The Banque d'Emission du Rwanda et du Burundi‘s mission was to promote the economic development, the development of human and material resources as well as currency stability.
The Rwandan and Burundian Franc was also legally created and defined by the royal decree of 2nd September 1960 which conferred on it the content of gold of the former Congolese Franc, i.e. 0,01974824173 grams of fine gold.
For the new Issuing Bank to play its role, many measures were necessary to clarify practical modalities that were likely to facilitate this particular task. The Royal decree of 15th September 1960 put an end, from 22nd September of the same year, to the legal currency within the territories of Rwanda-Burundi of banknotes issued by the Central Bank of Belgian Congo and Ruanda-Urundi. The same decree specified that the exchange of banknotes of the Bank of Belgian Congo and Ruanda-Urundi had to be done on the basis of one Rwanda and Burundi franc against one Congolese franc.
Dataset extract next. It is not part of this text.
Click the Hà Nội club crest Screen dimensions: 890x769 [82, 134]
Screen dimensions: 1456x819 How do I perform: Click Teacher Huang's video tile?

The convention of 16th September 1960 between the political authorities and those of the Central Bank of Belgian Congo and Ruanda-Urundi, as well as the Issuing Bank of Rwanda and Burundi established the conditions in which the new institution would take over the commitments of the Central Bank of Belgian Congo and Ruanda-Urundi that resulted from the issuing authority.
Other legal texts, one dated 21st September 1960 and the other 6th March 1962, instructed the new institution to carry out through regulations, the control of exchanges, imports and exports.
7. Liquidation of B.E.R.B. and Creation of the National Bank of Rwanda
Rwanda and Burundi common monetary system did not last for long. Political, economic and psychological factors led to the dissolution of this Union.
Rwanda, which was kept apart from the Leopoldville centre of influence, noticed once again that the installation of various common institutions in Bujumbura would harm its economic development. The four years of economic and monetary union were just a failure, each party feeling cheated and blaming each deficiency on the other party. The divorce between Rwanda and Burundi became a reality when the economic union was liquidated from 1st January 1964.
A liquidation committee was put in place. Its outcomes were the convention of 18th May 1964 that put an end to the common monetary rule and to the issuing authority imparted to the B.E.R.B.
The National Bank of Rwanda, established by the Law of 24th April 1964, came into force from 19th May 1964 with the aim of fulfilling one of its main missions, namely the issuing of currency on the Rwandan territory. The B.E.R.B. rights and obligations were ex officio transmitted to the Royal Bank of Burundi (B.R.B.) and to the National Bank of Rwanda (B.N.R.).